** START OF Extracted records **
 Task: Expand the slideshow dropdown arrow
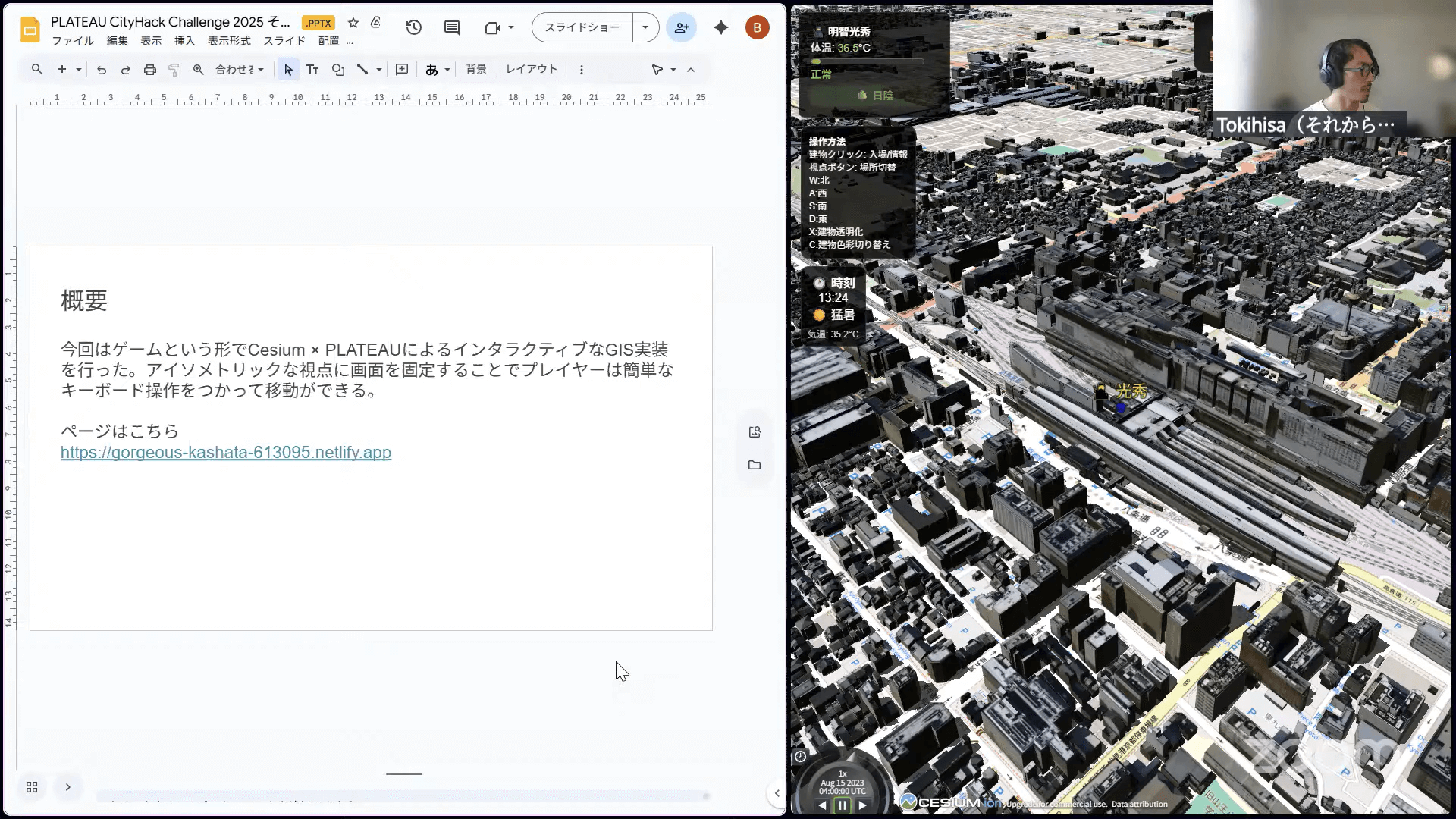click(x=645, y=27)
** END OF Extracted records **
** START OF Extracted records **
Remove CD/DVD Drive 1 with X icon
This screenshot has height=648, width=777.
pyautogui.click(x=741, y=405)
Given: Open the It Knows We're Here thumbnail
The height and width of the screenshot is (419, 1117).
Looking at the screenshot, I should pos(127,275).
** END OF Extracted records **
** START OF Extracted records **
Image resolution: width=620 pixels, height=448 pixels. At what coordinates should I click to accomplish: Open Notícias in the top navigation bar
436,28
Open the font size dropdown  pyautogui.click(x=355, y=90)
** END OF Extracted records **
Exercise description — Reproduce verbatim the part that opens with the line containing "Image resolution: width=620" and closes with the line containing "Open the font", both of those lines included.

Complete response —
Image resolution: width=620 pixels, height=448 pixels. At what coordinates should I click to accomplish: Open Notícias in the top navigation bar
436,28
Open the font size dropdown  pyautogui.click(x=355, y=90)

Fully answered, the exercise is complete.